Answer: a. 0 ≤ t ≤ 4.25
Step-by-step explanation: To determine the practical domain in this situation, we need to consider the physical constraints of the problem. The practical domain refers to the range of values for the independent variable, t, that makes sense in the given context.
In this case, since we are modeling the height of a ball kicked upward, time (t) cannot be negative because it represents the duration since the ball was kicked. Therefore, the value of t must be non-negative.
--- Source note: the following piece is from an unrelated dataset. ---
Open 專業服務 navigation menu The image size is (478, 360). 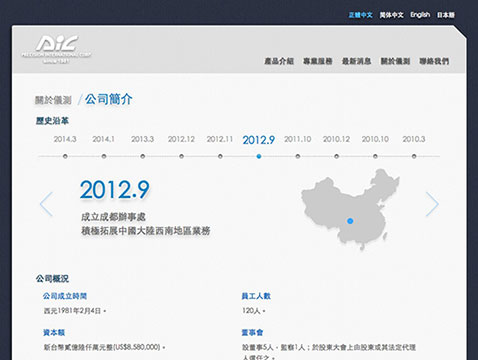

Additionally, to find the time it takes for the ball to reach its maximum height and fall back to the ground, we can set the equation h = 0 and solve for t.
Using the given equation: h = -16t^2 + 68t
0 = -16t^2 + 68t
Dividing the equation by 4 gives us:
0 = -4t^2 + 17t
Factoring out t, we get:
0 = t(-4t + 17)
From this equation, we can see that one solution is t = 0, which represents the starting point when the ball is kicked.
The other solution is obtained when -4t + 17 = 0:
4t = 17
t = 17/4
t = 4.25
Therefore, the ball reaches the ground again at t = 4.25 seconds.
Considering the physical context, we can conclude that the practical domain for this situation is:
0 ≤ t ≤ 4.25
This corresponds to option (a) 0 ≤ t ≤ 4.25.